Enfatizo-o, porque é o cerne da questão: se voltamos à normalidade, que espaço poderá haver para as patéticas utopias desenhadas especialmente durante as primeiras semanas da quarentena? Rios despoluídos, a vida selvagem exibindo-se alegremente; a esperança renascida na solidariedade, na consciência global, no espírito de entreajuda; os simpáticos bilionários caridosos, dispostos a dar esmolas; o arco-íris nas janelas, informando o pessimismo normalizado na indiferença do otimismo autocentrado: “vai ficar tudo bem”. Tendo-me contaminado de pessimismo espiritual pelo pessimismo normalizado, confesso que apenas 25% dessa frase de quatro palavras estará incorreto. Trocando-se o “bem” por “igual” corrige-se a mensagem. Mas ficar tudo igual é, insisto, o melhor dos cenários. É bem provável que tudo fiquei ainda pior.

Assim que puder, ou talvez antes, o turismo, que já representava quase 15% do PIB nacional, regressará para os nobres proprietários, ungidos de espírito patriótico, continuarem a expulsar populações locais para longe da cidade reluzente e revitalizada, onde só entra quem comprovar muito bem comprovado o direito comprado ao acesso. Aquela utopia vislumbrada nos primeiros dias da quarentena esvaziou-se tão rapidamente porque não tinha mesmo quase nada de que se esvaziar: era tão vazia quanto o desenvolvimento sustentável que enche a boca das elites que preferem a extinção humana à repartição da riqueza. E sobre repartição, deixe-me dizer: não estamos e nem nunca estivemos todos no mesmo barco como apregoam, de ingénuos a mequetrefes, os românticos, desejosos por regressar-se a um passado pré-pandémico que deveria ser superado e não resgatado. E não, não se supera o que se resgata: acomoda-se nele. Neste poluído mar raivosamente ondulado pelo sopro do egoísmo, só alguns têm barco.

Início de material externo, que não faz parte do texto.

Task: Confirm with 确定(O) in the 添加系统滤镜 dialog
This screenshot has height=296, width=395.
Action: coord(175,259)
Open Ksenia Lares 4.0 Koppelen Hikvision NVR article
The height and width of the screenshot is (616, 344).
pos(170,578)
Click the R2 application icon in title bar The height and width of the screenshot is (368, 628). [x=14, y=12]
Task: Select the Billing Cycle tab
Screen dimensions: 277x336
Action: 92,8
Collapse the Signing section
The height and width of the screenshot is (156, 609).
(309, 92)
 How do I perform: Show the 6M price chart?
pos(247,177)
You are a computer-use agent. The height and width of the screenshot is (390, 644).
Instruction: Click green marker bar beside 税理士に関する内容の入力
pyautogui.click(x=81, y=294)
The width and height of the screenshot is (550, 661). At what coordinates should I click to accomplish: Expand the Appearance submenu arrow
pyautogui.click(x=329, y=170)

Ainda menos são os que têm navios, dentro dos quais nem a neura das águas sentem. A maioria, com a água pelo pescoço, luta para não se afogar, muitas vezes compelida a apoiar-se em quem está ao lado na mesma situação. Mas há também quem nem água tenha: nem para se afogar, nem mesmo para lavar os dentes sem desperdício. Enquanto nos navios a agroindústria até divide o mar ao meio e inicia entre águas uma nova monocultura de soja caso queira, como faz na Amazónia, para a senhorinha indignada com a torneira aberta satisfazer acriticamente o seu apetite necro-luxuoso.

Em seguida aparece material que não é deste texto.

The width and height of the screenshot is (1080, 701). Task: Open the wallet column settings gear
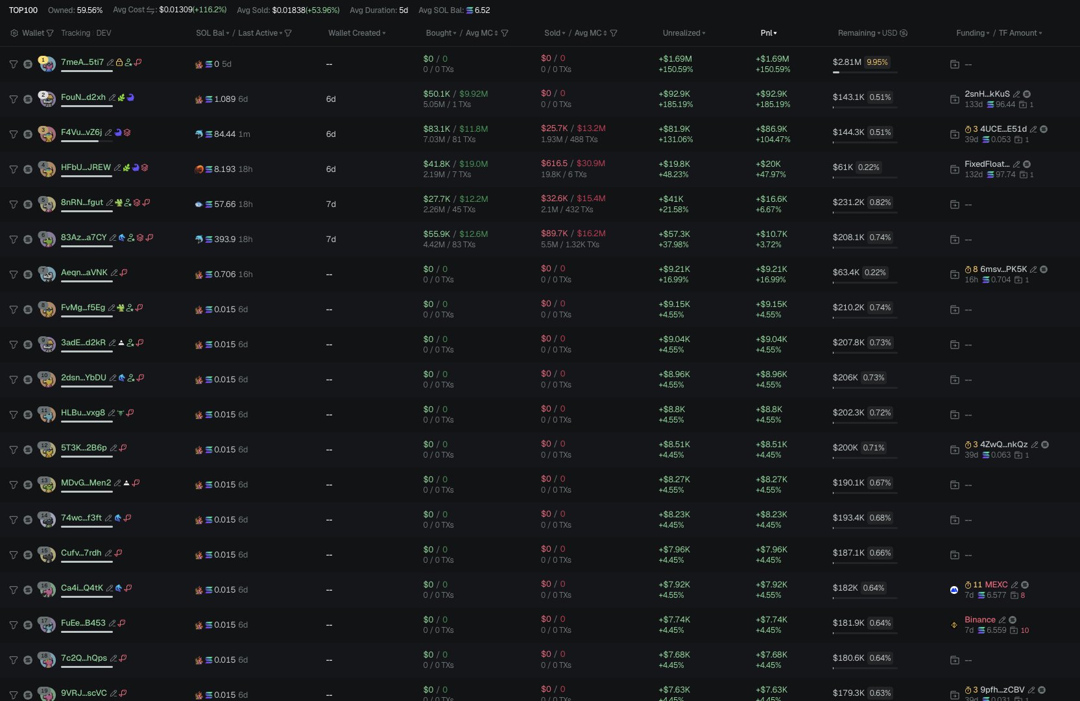point(14,33)
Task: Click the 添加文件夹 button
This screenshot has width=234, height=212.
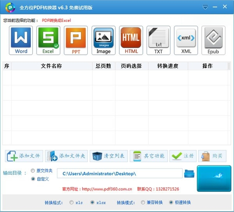Action: point(66,156)
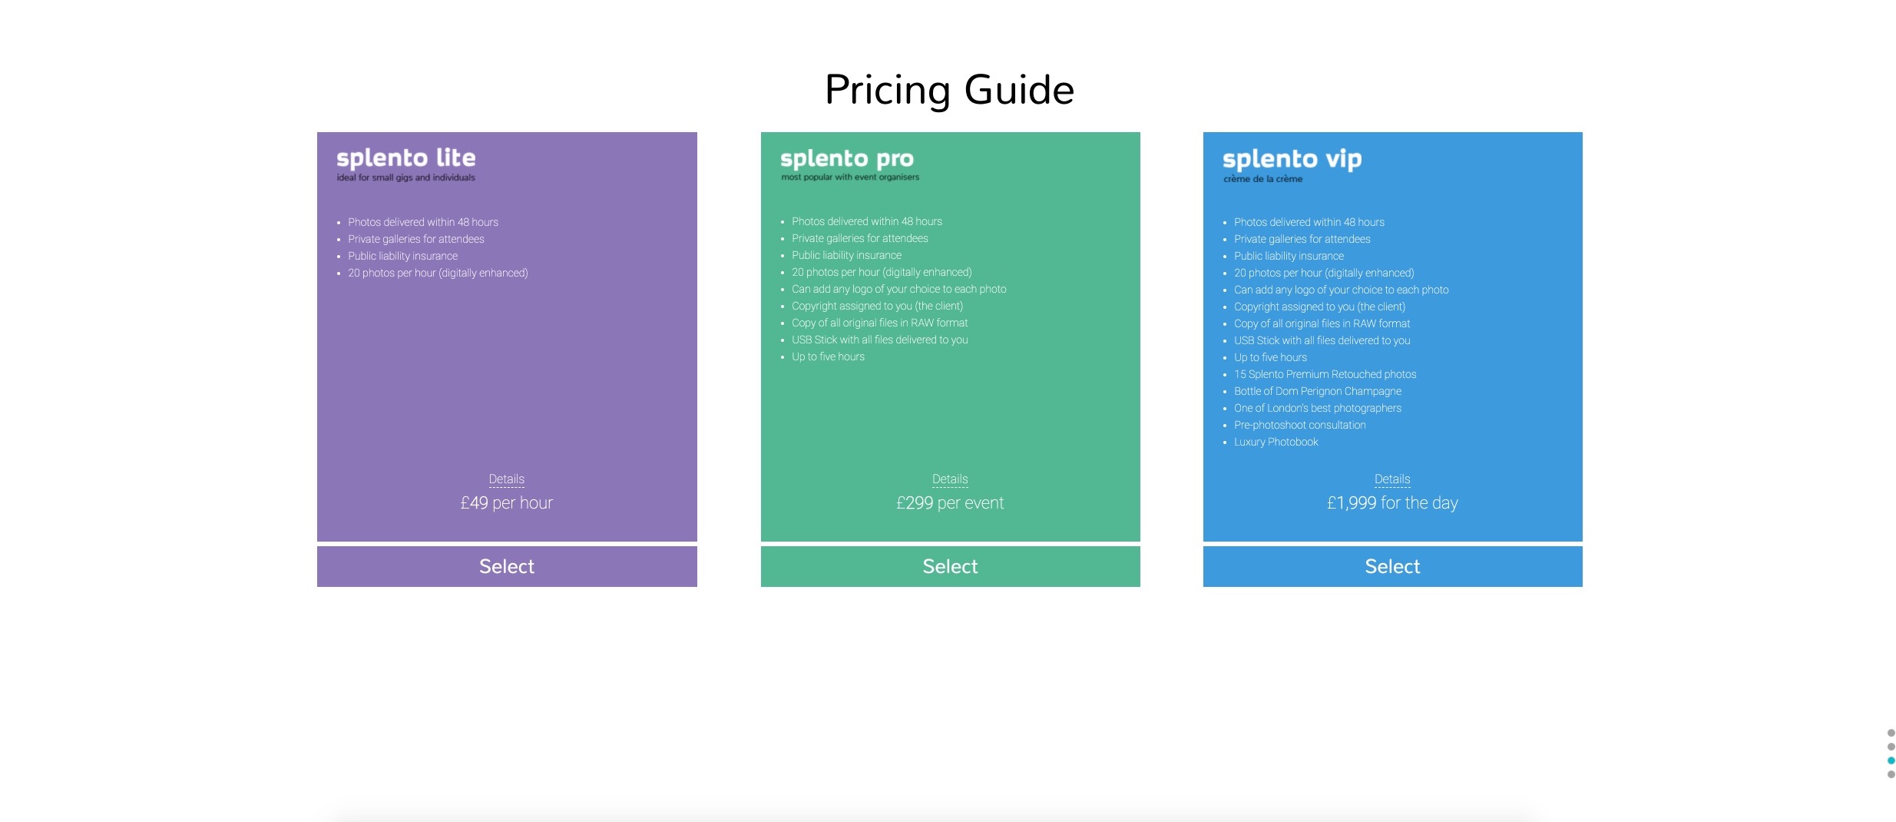Click the splento vip logo heading
This screenshot has width=1896, height=822.
[1292, 160]
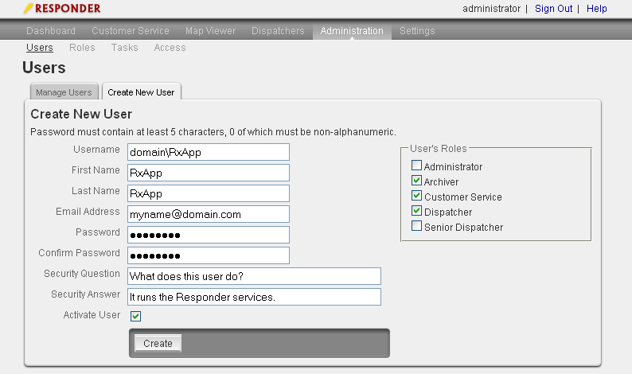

A esperança de uma transformação positiva do mundo por causa da pandemia não só não se funda em análise racional como não possui qualquer precedente. Pelo contrário: foi sob o pretexto do combate a pestes que alguns dos mais cruéis e duradouros processos de higienização social foram desenvolvidos e/ou acelerados. Como o que sob rasgadíssimos elogios da imprensa “limpou” o Rio de Janeiro das “classes perigosas” empurrando-as para o que viria a ser as favelas, explicado pelo historiador Sidney Chalhoub no livro Cidade Febril: Cortiços e Epidemias na Corte Imperial.

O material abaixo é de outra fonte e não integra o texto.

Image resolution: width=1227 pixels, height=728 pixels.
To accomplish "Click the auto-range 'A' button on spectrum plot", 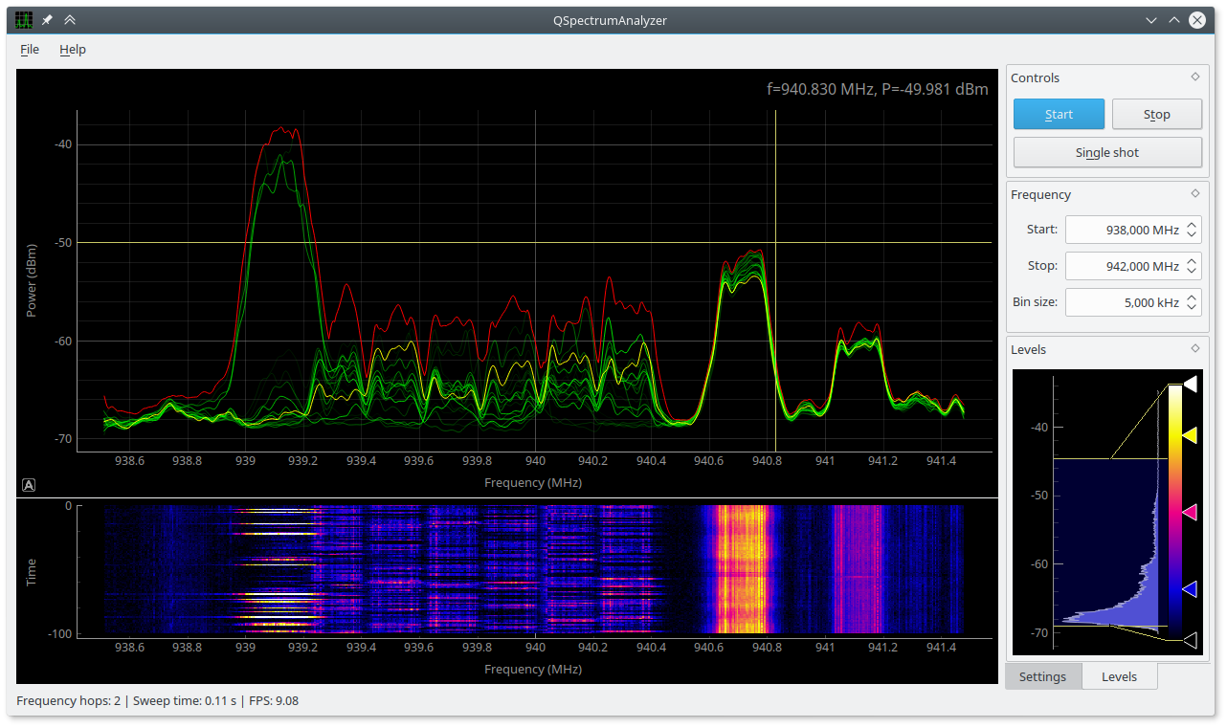I will (29, 485).
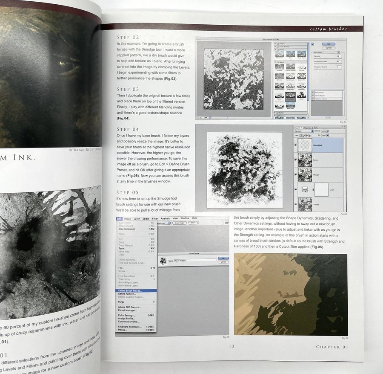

Obviamente, não será com esta pandemia que iremos recalcular o nosso lugar neste mundo ou a dimensão da nossa real importância no drama cósmico, e muito menos a ganância material e a dominação dela derivada. O que vai ficar bem são as estruturas que nos impedem de ficar bem. Elas sim ficarão beníssimas e serão decerto reforçadas, afinal, nelas, a desgraça de muitos seguirá sendo o leitmotiv da plutocracia rastaquera, também proprietária de quem nos vende notícias, narrativas e especialmente “narratícias” hegemónicas otimistas, que não maculam as estruturas nem em notas de rodapé, nem na seleção dos seus iluminados opinion makers habilitados a falar sobre absolutamente tudo.

Chorudas inovações avizinham-se para lubrificar a velha engrenagem. Mas não, o meu pessimismo espiritual não é um escapismo conformista. É, antes, o realismo que me faz compreender a necessidade da politização que engendre uma organização social consciente de que a transformação está na superação das estruturas e não nos paliativos emocionais, esvaziados de substância. Nada mudará, mas apenas até ser efetivamente mudado. O realismo racionalista carrega consigo uma certeza: a de que a ordem material é uma construção social e não um capricho da natureza.